Откуда-то со стороны сеней раздался невнятный шорох. Мне очень хотелось надеяться, что это заявился мой друг Нагаев. А мысли противоборствующего мне коллеги, судя по его торжествующей гримасе на физиономии, были совсем иные. Он тоже что-то услышал, но не дёрнулся и даже не попытался обернуться.

— Догнал? Давай её сюда, уверен, так у нас с моим другом разговор пойдёт намного быстрее! — весело распорядился скурвившийся опер, — Ты ведь не хочешь, Корнеев, чтобы Скобарь твою дворняжку прямо сейчас, при тебе примерил?
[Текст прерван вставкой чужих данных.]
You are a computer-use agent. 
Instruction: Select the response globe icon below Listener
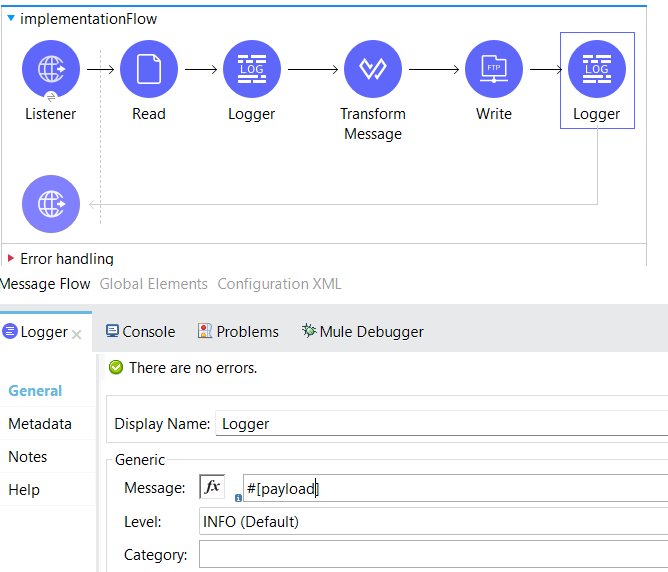coord(50,203)
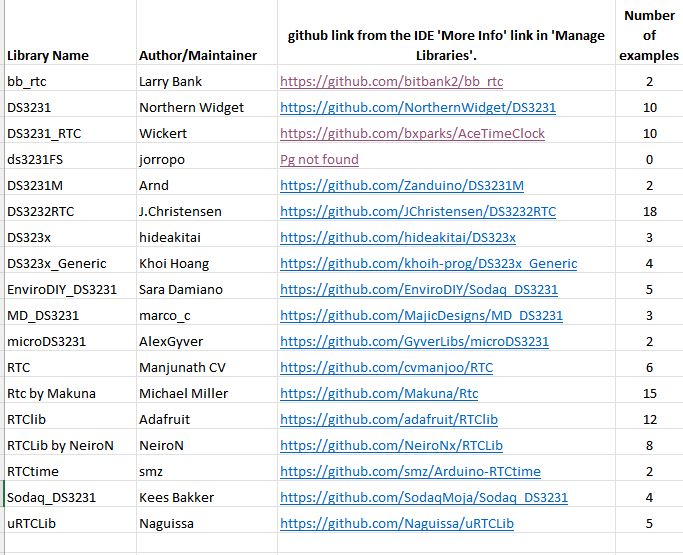Click the 'Pg not found' link
The height and width of the screenshot is (555, 683).
(x=319, y=159)
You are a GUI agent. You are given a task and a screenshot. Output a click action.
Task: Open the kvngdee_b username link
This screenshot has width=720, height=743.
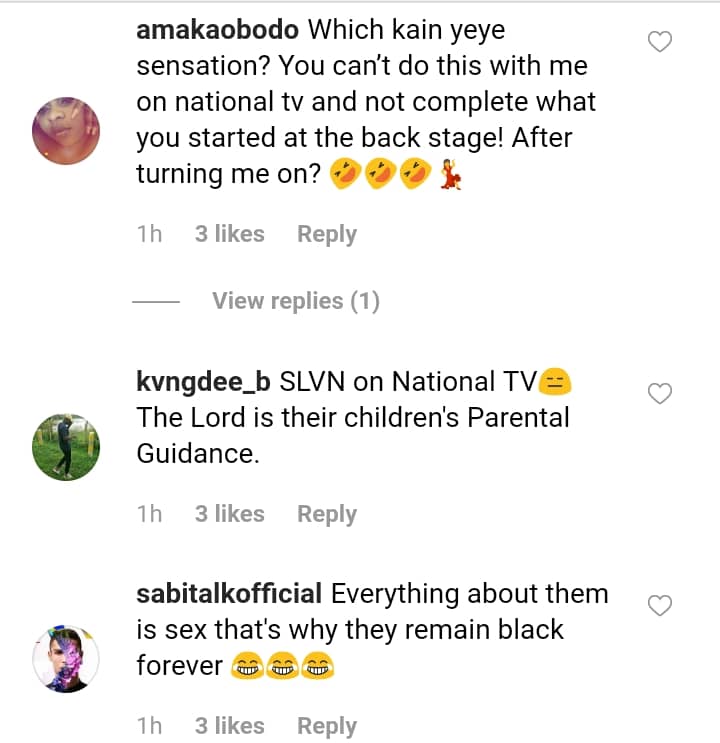[x=204, y=381]
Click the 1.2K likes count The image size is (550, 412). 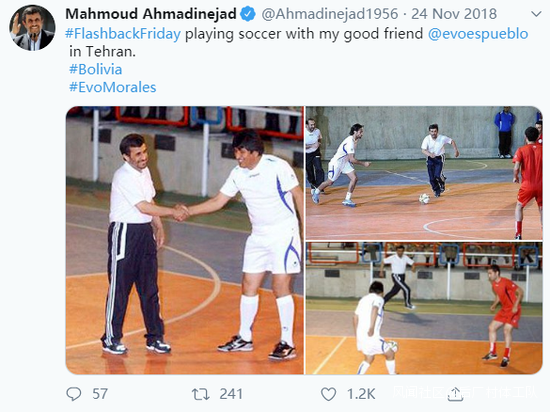coord(361,394)
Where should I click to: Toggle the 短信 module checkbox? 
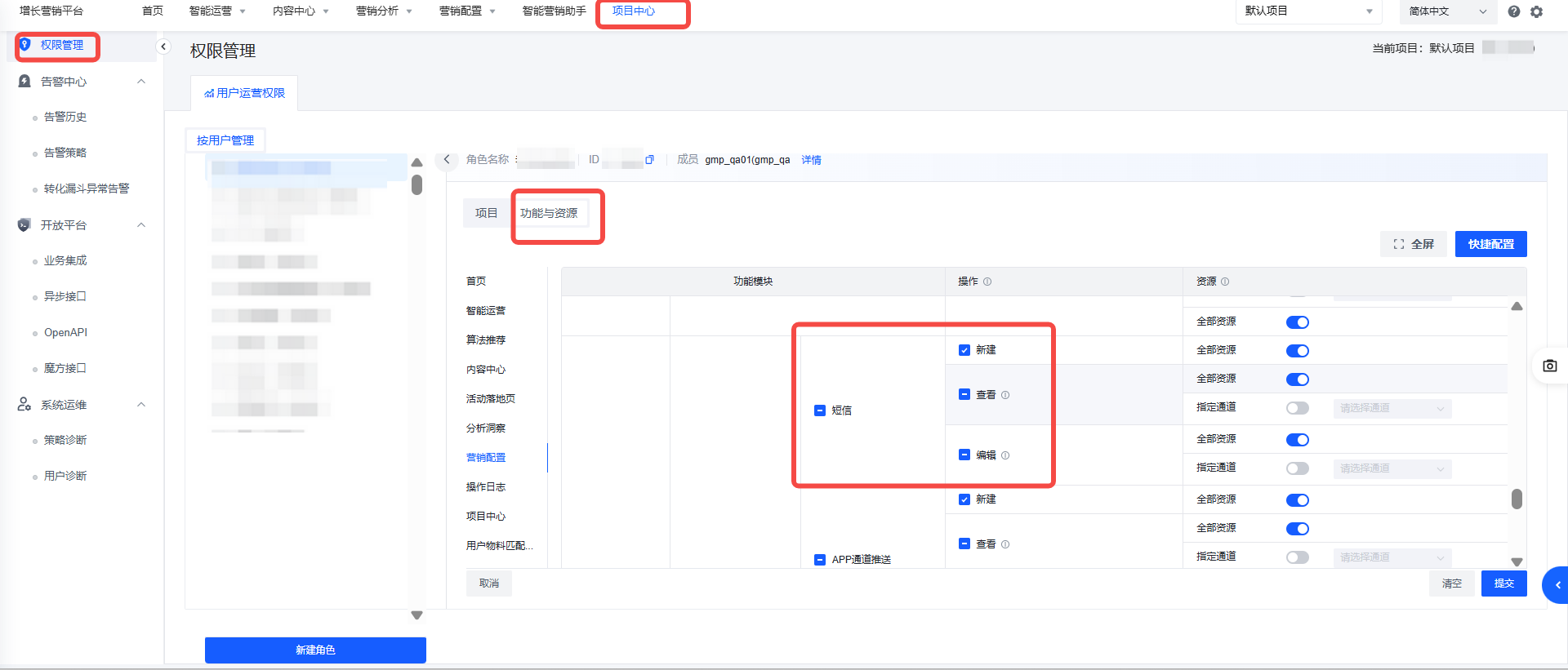tap(820, 410)
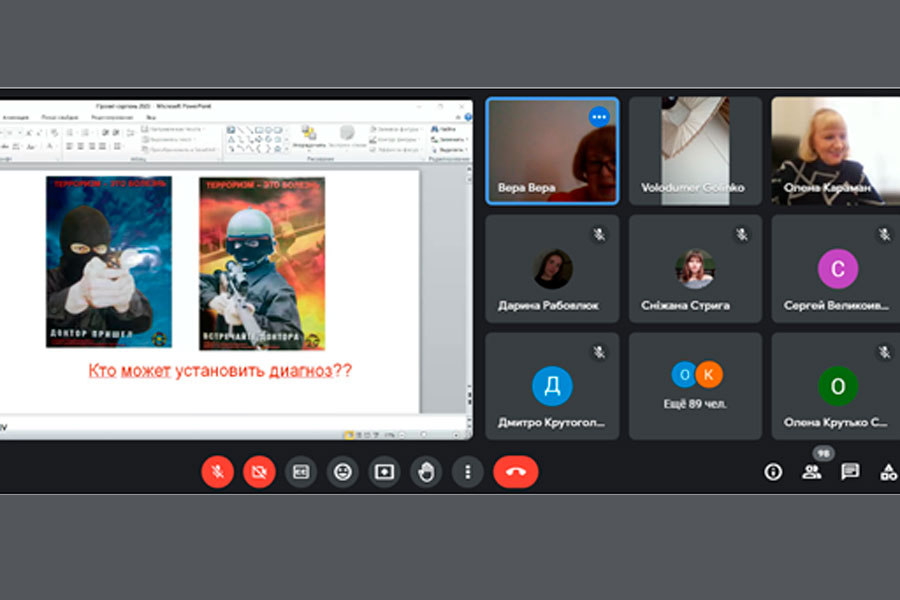Click the slide's vertical scrollbar
The height and width of the screenshot is (600, 900).
coord(469,287)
Кстати, он еще вчера хотел с ней поближе познакомиться! — подмигнув мне, еще шире осклабился капитан.

— Ну где ты там? — теряя терпение, а, может, и забеспокоившись из-за продолжающейся тишины, слегка повернул он голову назад.
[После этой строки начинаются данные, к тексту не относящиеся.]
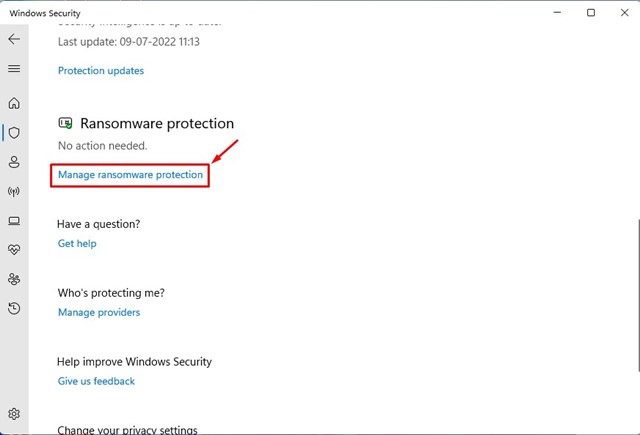Open Family options icon

(x=14, y=279)
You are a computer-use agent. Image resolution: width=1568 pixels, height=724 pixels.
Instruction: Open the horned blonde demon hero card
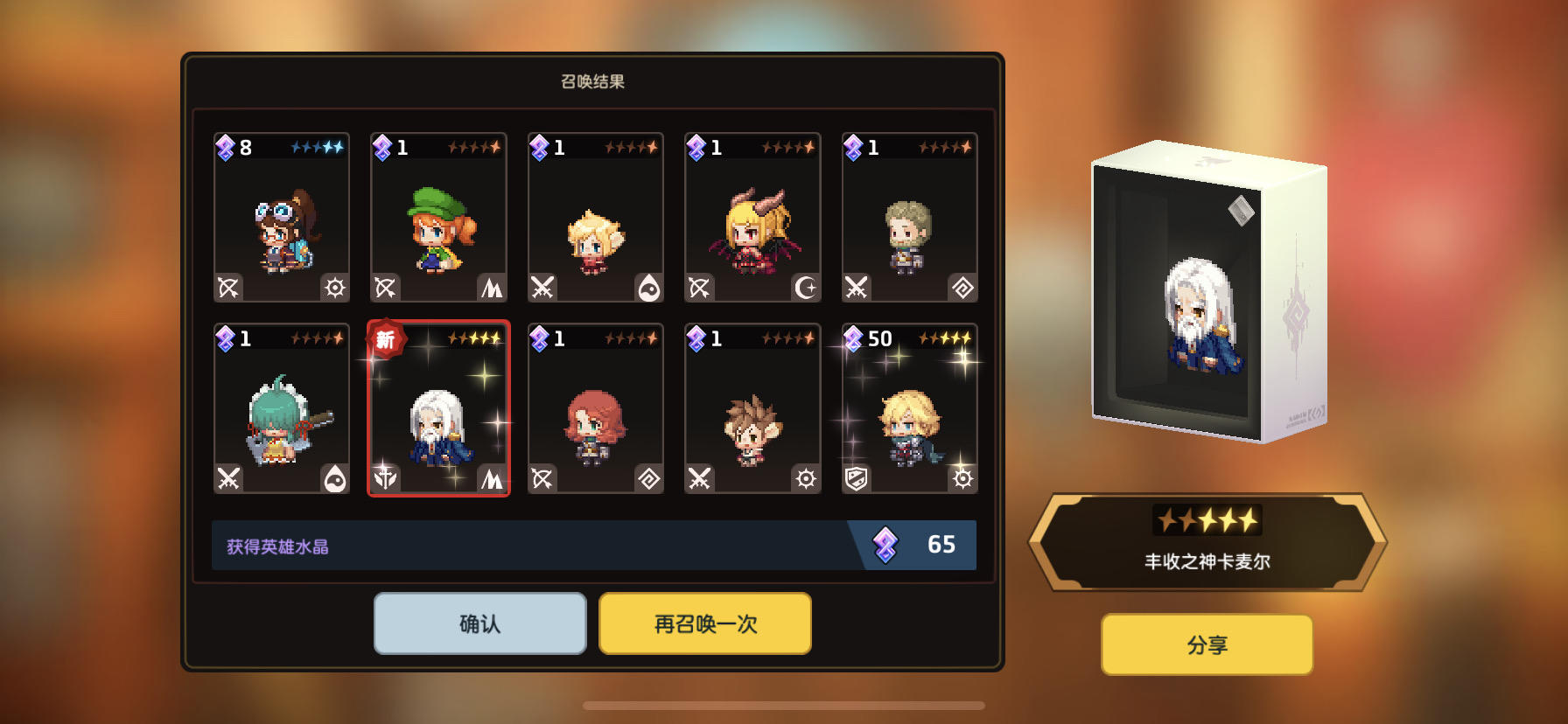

Рискованно, конечно, но упускать эту возможность я не захотел. Сделал выпад правой рукой и метнулся вперёд я одновременно. Было у меня опасение, что отбитые бока меня могут подвести и какие-то доли секунды я потеряю. Но боль оказалась относительно терпимой. А потому по нижней части правого предплечья я полоснул товарища Губанова очень качественно. Удар получился режущий и с хорошей оттяжкой. Прямо по тому месту, где несмываемый президент из моей прошлой жизни носил свои часы честного бюджетника.

Думаю, что револьверный выстрел никто из соседей не услышал бы. «Наган», это не ПМ, да и стена не одна. Причем, со всех сторон не одна.

Однако, не будучи тренированным мастером ножевого боя, я должно быть слишком много души вложил в свой удар. Дикий вопль вылетел из капитана вместе с обильной струёй гемоглобина. Как стукнулся об пол, выпавший из его покалеченной руки револьвер, я не услышал. Полагая, что артерий, из-за рассечений которых Губанов истечет кровью за считанные секунды, рассечь я не мог, спешить я к увечному не стал. Вместо этого, я подобрал с пола отбитый у врага свой шпалер. И без суеты вытер его о занавеску, прикрывающую полку на кухонной печи. При других обстоятельствах я бы наверняка этой тряпкой побрезговал. Но после того, как самолично и вдоволь навалялся на осклизлом от грязи полу этого вертепа, привередничать не стал.